I've been thinking about this topic a lot over the last couple of months. It is a topic that I'm figuring out with my team. I'm just going to throw it out and see what the feedback is like.
I’m going back to my college days for this the first part of this essay. What I want to discuss is the different modes of learning. This will probably come as no surprise to most of you: Different people learn through different means.
Some learn by listening. Remember people who just sat in class and absorbed the entire lecture ? They learnt by listening. Then there are those who learn by writing. They take notes. Some people learn by reading. They just sleep in all the clases, then go home, read the text book and ace the exam. Some learn by talking. They need to discuess the topic with someone else to clarify their thinking. Finally, we all know that student who could write great programs on the computer, but could barely follow what was going on in class. They learnt by doing.
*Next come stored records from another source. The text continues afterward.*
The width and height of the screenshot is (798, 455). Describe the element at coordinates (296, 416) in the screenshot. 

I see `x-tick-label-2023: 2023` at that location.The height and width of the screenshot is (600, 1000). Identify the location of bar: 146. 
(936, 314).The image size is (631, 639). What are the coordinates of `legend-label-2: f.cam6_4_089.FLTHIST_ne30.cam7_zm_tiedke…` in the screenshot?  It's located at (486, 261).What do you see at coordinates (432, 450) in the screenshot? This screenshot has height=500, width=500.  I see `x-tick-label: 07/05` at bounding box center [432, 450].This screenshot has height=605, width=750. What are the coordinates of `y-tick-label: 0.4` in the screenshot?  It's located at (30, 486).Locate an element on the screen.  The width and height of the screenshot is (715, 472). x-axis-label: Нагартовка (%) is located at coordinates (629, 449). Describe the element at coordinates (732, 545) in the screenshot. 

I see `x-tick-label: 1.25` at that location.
These five categories represent the different modes of learning. [These are actually a combination of modes. For more on the theory, check out these links - 1, 2, 3]. They are not mutually exclusive. Some people can learn in multiple ways, but most people have one dominant mode of learning and other minor modes of learning.
Think back to your college batch, and you would find a few classmates who fit each of the above categories. The college environment is designed to present multiple methods of learning. You can either listen to the lecturer, try out excercises, attend lab sessions, talk to your classmates about a topic, or read the textbook.
Now, someone is going to point out that (in most of India at least) lecturers are often recent college graduates who couldn’t get any other job, that the textbooks are written to maximise your exam score rather than teach anything, most students take down notes verbatim without any understanding and the labs are underfunded relics. This is a topic for another day. For now, lets just assume that they support all methods of learning.
Let’s get back to the present now.
Scenario I: Your company has a training programme under which they have called someone to give a seminar on Design Patterns. You’re a Project Manager. Madhav, a member of your team, will be doing some design work soon, so you send him over to attend the seminar. The only problem is that Madhav learns by reading, not listening. Not surprisingly the seminar is extremely boring for him and he sleeps through it.
Scenario II: You are working on a new project and have just recieved a thick list of requirements. You pass the requirements to Priyanka, the lead programmer, and ask her to take a look. The problem is, Priyanka learns by talking, not by reading. The next day, the coversation goes like this:
You: So did you have a look at the requirements I passed you?
Priyanka: I had a look, but they look complicated. Can we have a meeting to discuss them?
You: I’m busy right now. I’ll be back in two days to check on your progress.
2 days later…
You: So how are the requirements? I need to give an estimate for the completion date this evening.
Priyanka: I’m not sure I understand it. Can we discuss it?
You: You still don’t understand it? I gave you two extra days. What more do you want? Meetings are just a waste of time. Can’t you just read it and give me an estimate? I need to give an estimate today.
Meanwhile, Scott Adams is drawing you in the next Dilbert strip.
Most managers don’t really understand the modes of learning of their team members. If Priyanka learns by talking, the manager should know it and let her talk about the requirements. Forcing her to read the requirements will go nowhere. Similarly if Ramesh likes to read, his manager should pass his some reading material before he attends the seminar. The primary responsibility of a manager is to enable his or her team members to do their work as best they can, and knowing their learning modes can help with this.
Companies also like to talk about how employee oriented they are, and about their professional development policies, but in most cases this just means that they shove their employees through a couple of seminars a year, just because they have to.
Real professional development is a lot more than just sending everyone to a few seminars. Companies need to take a hint from colleges where most of the real learning takes place. They need a good library where the readers can hang out. They need cool co-workers so that the talkers can talk with each other and learn. They need ad-hoc groups of people who learn by doing to get together and do side projects. They need to create internal blogs so that the writers can write stuff, and of course, the good old seminars for the listeners to attend.
Any comments? How is it at the companies you work (or worked) at?